───── Materials provided

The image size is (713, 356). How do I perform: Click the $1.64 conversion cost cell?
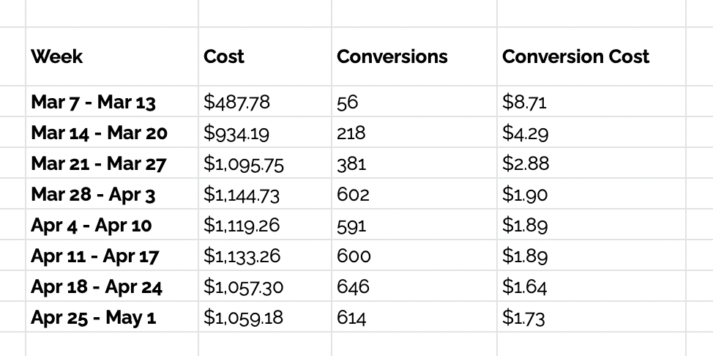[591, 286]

──────────
───── Materials provided

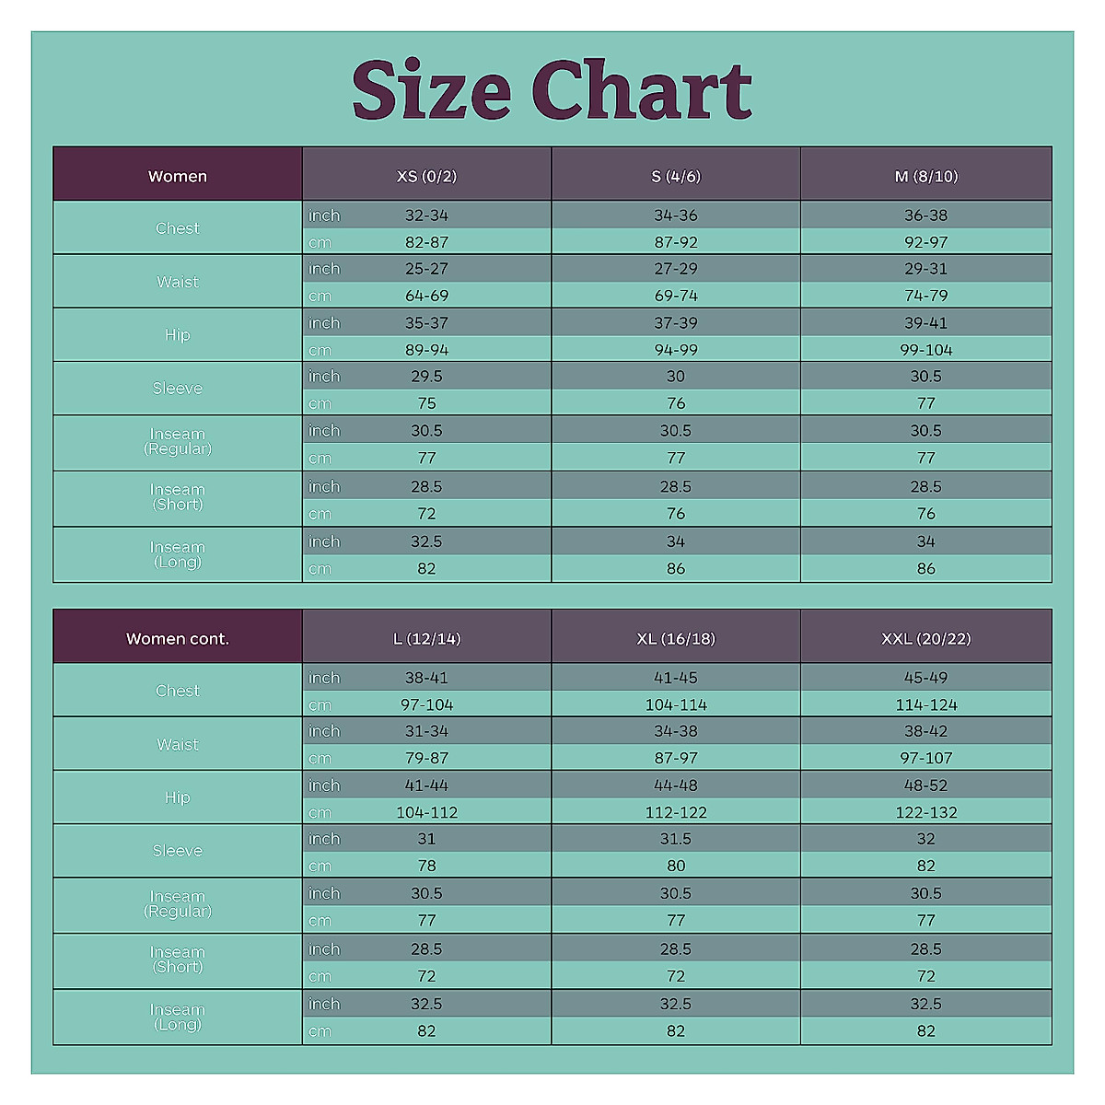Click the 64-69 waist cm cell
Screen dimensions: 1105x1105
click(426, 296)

──────────

Put the entries in the stretch from the line containing "Click the 64-69 waist cm cell" through the line containing "click(426, 296)" into a numbered list, skipping blank lines and leaving the pictures out.

■ Output of the exercise
1. Click the 64-69 waist cm cell
2. Screen dimensions: 1105x1105
3. click(426, 296)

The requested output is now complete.